Senin, 25 Maret 2019 | 19:34 WIB

Satu Tahun Program Citarum Harum, Optimisme dan Tantangan

foto

 

Satu Tahun Program Citarum Harum, Optimisme dan Tantangan.

BANDUNG, - www.transaktual.com

Hampir satu tahun berjalannya program Citarum Harum, optimisme baru dalam menghidupkan kembali Sungai Citarum dinilai telah tumbuh. Program tersebut bahkan dinilai telah menghidupkan awareness banyak pihak akan pentingnya merawat sungai dan lingkungan.

Hal tersebut diutarakan Ketua Citarum Institute, Eki Baihaki, dalam siaran pers "Refleksi Akhir Tahun Citarum Harum", Selasa, 1 Januari 2019.

Eki mengakui, program tersebut tidak terlepas dari berbagai kekurangan. Namun, menurut dia, optimisme baru dan hidupnya kesadaran masyarakat harus diapresiasi berkat berbagai pihak yang menginisiasi, konseptor dan para pejuang dari unsur pemerintah, TNI dan masyarakat yang terlibat dalam program Citarum Harum tersebut.

"Juga telah tumbuh kebersamaan dalam visi dan aksi  antar seluruh komponen masyarakat, akademisi, pegiat lingkungan, agamawan, budayawan dalam melaksanakan program bersama. Dan tinggal dikembangkan hadirnya komitmen manajemen program yang didasari spirit penjaminan mutu (continous improvement) spirit untuk senantiasa menghadirkan evaluasi perbaikan, penyempurnaan dari langkah langkah program sebelumnya. Tanpa harus menghilangkan peran peran sebelumnya yang positif," ujar Eki.

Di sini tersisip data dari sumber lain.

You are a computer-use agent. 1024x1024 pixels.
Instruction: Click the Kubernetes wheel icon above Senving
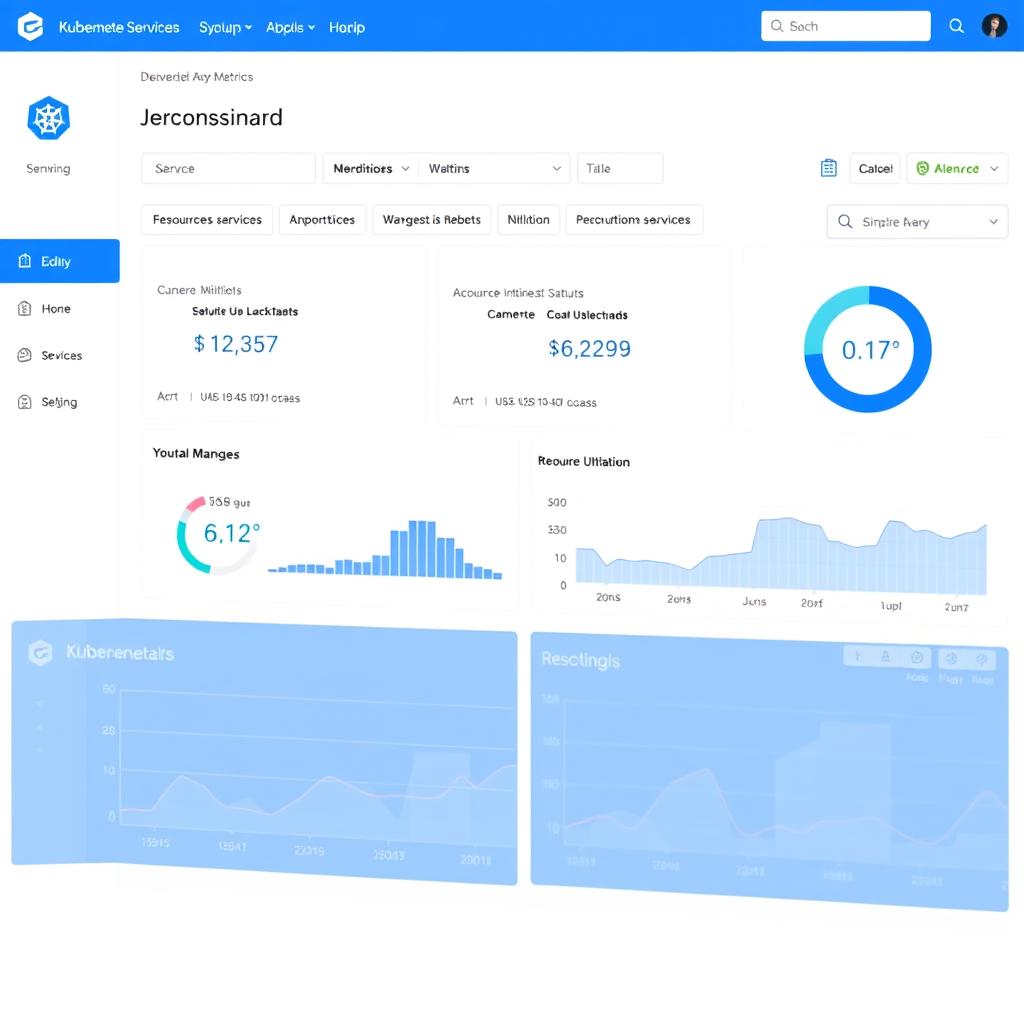(x=46, y=117)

Eki menuturkan, bahwa secara objektif sebelum hadirnya program Citarum Harum, aura pesimisme lebih menyelimuti ihtiar untuk memperbaiki sungai Citarum. Hal ini mengingat kompleksitas masalah Citarum demikian terstruktur, sistimatis bahkan massif.

"Seperti mengurai benang kusut saja. Tak tahu dari mana harus memulai, bagaimana harus memulai, siapa yang harus memulai, dengan cara apa harus memulai," tuturnya.

Diketahui, program Citarum Harum secara normatif diatur dalam Peraturan Presiden (Perpres)  Nomor 15 Tahun 2018 tentang Percepatan Pengendalian Pencemaran dan Kerusakan DAS Citarum.

Tiga tantangan.

Eki menuturkan, setidaknya terdapat tiga tantangan yang harus dihadapi untuk mencapai keberhasilan Citarum Harum. Yakni diperlukan kesungguhan dengan melakukan perubahan besar terkait aspek regulasi, struktural dan kultural dalam program yang komprehensif.

Dia mengingatkan, kompleksnya permasalahan di Ciitarum membutuhkan pendekatan, pola dan strategi baru dalam penyelesaian permasalahan. Pengalaman hampir dua dekade menjadi bukti bahwa pendekatan sektoral tak akan dapat berhasil. Aliran Citarum dibagi menjadi 22 sektor komando, dengan setiap sektor koordinasinya dipimpin oleh perwira berpangkat kolonel. 

"Kami berharap Gubernur sebagai Dan Satgas, dalam mengembangkan struktur organisasi  harus mengawalinya dengan kajian akademik untuk membuat struktur yang tepat yang mampu menjawab tantangan tugas. Dan tentu yang juga penting adalah menempatkan personil bukan karena pertimbangan politik atau subjektif namun pertimbangan kompetensi dan komitmen terbaiknya yang menjadi pilihan utama," katanya.